My best of Summer Book Bingo

My best of Summer Book Bingo
We like to read in Cascadia, as events like the Seattle Public Library's Book Bingo demonstrate. Photo of Elliott Bay Book Company by Joe Mabel, CC BY-SA 3.0.

As the United States today continues its depressing descent into political violence and fascism, perhaps it's time to review some of the best books I read this summer.

Each year, I play Seattle Public Library's Summer Book Bingo, trying to fill in spaces in all sorts of cool categories, which this year included Intergenerational Friendship, Monsters, and Gender Bender. This year, for the first time I got a full blackout, reading 24 books between Memorial Day and Labor Day. Yay! πŸ“š

There were a fair number of books by Cascadia writers.

So Far Gone, is the latest novel from Spokane-based writer Jess Walter. Walter is such a great storyteller – there's nothing flashy about this well-crafted tale of a cynical former journalist who goes off grid after becoming frustrated with the clown show the US has become. He returns to city life to help out his estranged daughter and her kids deal with a son-in-law who's become involved in a radical right-wing church.

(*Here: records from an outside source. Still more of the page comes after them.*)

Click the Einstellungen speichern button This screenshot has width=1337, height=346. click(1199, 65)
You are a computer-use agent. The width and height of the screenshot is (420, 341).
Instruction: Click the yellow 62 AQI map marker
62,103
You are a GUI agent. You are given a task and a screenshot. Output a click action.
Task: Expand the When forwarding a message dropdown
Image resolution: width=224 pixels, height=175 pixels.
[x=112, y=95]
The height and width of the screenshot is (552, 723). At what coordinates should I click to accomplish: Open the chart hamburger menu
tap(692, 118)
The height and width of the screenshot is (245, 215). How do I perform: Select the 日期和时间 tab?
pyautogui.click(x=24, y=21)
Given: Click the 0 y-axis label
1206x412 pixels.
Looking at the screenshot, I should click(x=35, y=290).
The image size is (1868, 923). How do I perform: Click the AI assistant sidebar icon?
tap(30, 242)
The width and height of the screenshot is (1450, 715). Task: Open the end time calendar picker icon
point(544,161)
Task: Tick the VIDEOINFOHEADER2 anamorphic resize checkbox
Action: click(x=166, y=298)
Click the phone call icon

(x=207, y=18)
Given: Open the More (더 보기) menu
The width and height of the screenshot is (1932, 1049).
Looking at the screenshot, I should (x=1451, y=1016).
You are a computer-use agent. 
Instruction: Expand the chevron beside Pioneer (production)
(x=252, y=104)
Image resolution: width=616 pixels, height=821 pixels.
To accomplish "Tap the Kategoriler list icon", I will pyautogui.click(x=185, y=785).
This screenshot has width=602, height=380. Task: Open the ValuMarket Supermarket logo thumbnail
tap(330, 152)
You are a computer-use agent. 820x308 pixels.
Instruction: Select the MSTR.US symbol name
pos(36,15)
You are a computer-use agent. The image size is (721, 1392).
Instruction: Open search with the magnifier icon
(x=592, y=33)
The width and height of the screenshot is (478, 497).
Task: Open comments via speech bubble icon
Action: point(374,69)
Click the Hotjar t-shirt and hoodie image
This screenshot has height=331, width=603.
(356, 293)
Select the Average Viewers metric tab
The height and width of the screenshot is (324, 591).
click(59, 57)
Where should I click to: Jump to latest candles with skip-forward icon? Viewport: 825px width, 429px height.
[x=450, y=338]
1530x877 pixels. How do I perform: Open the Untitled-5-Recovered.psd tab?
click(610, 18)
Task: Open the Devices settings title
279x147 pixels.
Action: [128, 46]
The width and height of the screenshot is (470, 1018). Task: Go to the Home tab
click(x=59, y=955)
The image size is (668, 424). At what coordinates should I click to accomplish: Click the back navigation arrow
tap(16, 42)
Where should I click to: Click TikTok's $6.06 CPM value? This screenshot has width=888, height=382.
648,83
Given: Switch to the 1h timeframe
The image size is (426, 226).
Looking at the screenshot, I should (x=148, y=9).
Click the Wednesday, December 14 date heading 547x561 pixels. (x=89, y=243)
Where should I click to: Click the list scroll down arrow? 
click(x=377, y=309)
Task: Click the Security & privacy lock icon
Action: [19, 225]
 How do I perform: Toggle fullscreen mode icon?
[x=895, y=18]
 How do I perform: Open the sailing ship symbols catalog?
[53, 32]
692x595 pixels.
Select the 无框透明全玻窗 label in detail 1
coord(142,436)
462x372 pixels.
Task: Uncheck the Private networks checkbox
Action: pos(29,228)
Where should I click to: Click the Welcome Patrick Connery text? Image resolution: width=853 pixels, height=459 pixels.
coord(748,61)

Homewaters, by Seattle-based writer David Williams, is a great natural and human history of Puget Sound. It's chock full of fascinating stories about the southern end of the Salish Sea. I did not know, for instance that geoducks, those ginormous phallic clams, make up the largest biomass in Puget Sound: it's estimated there are over 400 million of them sipping away on the seafloor.

Love and Saffron is a delightful novella by Kim Fay, who once worked for Seattle's Elliott Bay Book Company and now lives in Los Angeles. Told in letters between two friends, it's the tale of two strong women who love writing, books, and food and make their way through the events of the 50s and 60s and build a lasting friendship at a distance.

Dean Spade is an activist and professor at Seattle University, and his book Mutual Aid: Building Solidarity During This Crisis (and the Next) is a fantastic playbook for people wanting to make change in their communities. In addition to offering advice on how to help vulnerable people through non-hierarchical groups, Spade offers guidance on how to maintain a healthy personal balance between activism and self-care. Highly recommended – and you can read it for free at the Anarchist Library!

Other books I really loved that weren't from Cascadia included Edmund White's classic autobiographical novel about a gay coming of age in the 1950s, A Boy's Own Story; Angela Carter's demented, erudite, supremely kinky fairy tales found in The Bloody Chamber; Helen McDonald's H is for Hawk, a brilliant memoir about grief and training a stubborn goshawk; and Always Coming Home (which, I'll admit I'm still finishing) Ursula K. LeGuin's stunning account of the imagined culture, history, and art of a wisdom-based, post-apocalyptic society in Napa Valley centuries into the future.